In maniera meno didascalica, persino poetica, l’alcolismo di Don è ancora più evidente nel viaggio di ritorno dalla California, durante il quale è difficile distinguere il sogno dalla realtà, la confabulazione dalla sobrietà, la dissociazione dalla compattezza dell’identità. Il personaggio di Neve Campbell, che Don incontra in aereo, potrebbe essere la futura moglie di Don o la futura Megan o semplicemente potrebbe non essere, essere soltanto un residuo onirico, polvere di sogno. Il suo racconto della morte del marito (è morto per sete, cioè era un alcolista) non ha senso, o ha senso come un macabro spot per la vita di Don, o per una vita in cui la sete è così prepotente che può essere placata solo da litri di Old Fashioned. In ogni caso, se quello di Don è un sogno a occhi aperti è impossibile interpretarlo, e se è un’esperienza reale sarebbe meglio fosse un sogno. In quel momento, infatti, quando Neve Campbell gli racconta la storia del marito, Don è al culmine della vulnerabilità perché si trova di fronte a uno specchio che gli restituisce l’immagine di un futuro che non può dominare, di un destino che non può ingannare, come sempre fa, con uno dei suoi confidence trick, con una delle sue reinvenzioni.

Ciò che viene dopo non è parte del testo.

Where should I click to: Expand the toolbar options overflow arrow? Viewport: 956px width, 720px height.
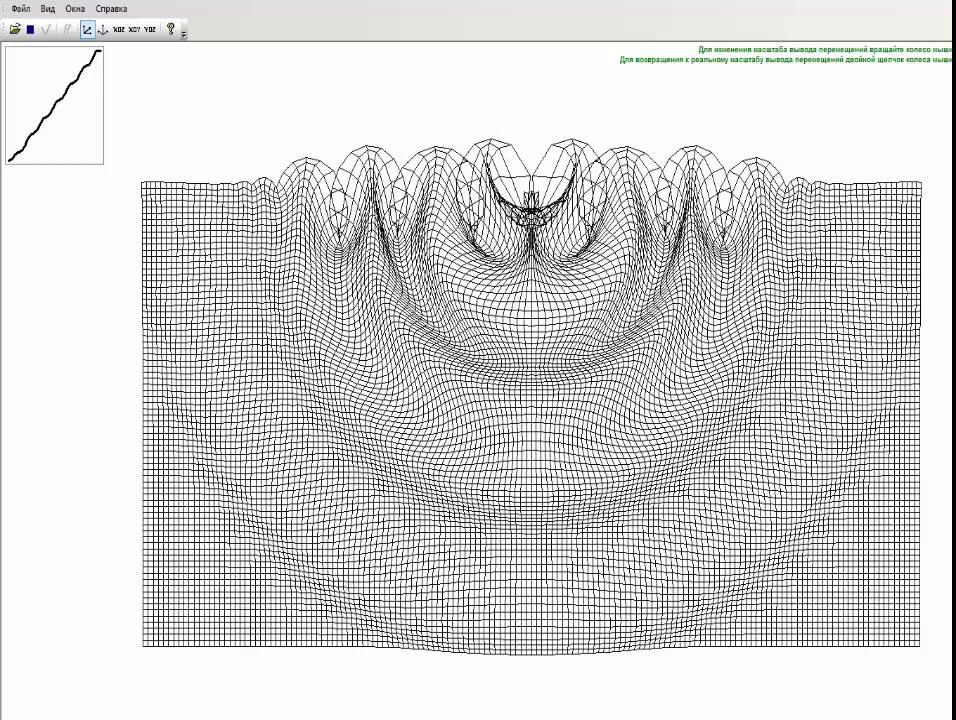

Non è una sorpresa che, alla fine, mentre un Roger esausto fissa il soffitto e Peggy si inginocchia in lacrime nel suo appartamento, Don attraversi lo spiraglio inchiudibile della sua finestra. Non è una via di fuga né un’istigazione al suicidio (che mai accadrà) né una sorta di “porta aperta” ma il centro di quella illusione ottica che si chiama identità: ecco, l’identità è uno spiraglio inchiudibile, e tutto vi traspira.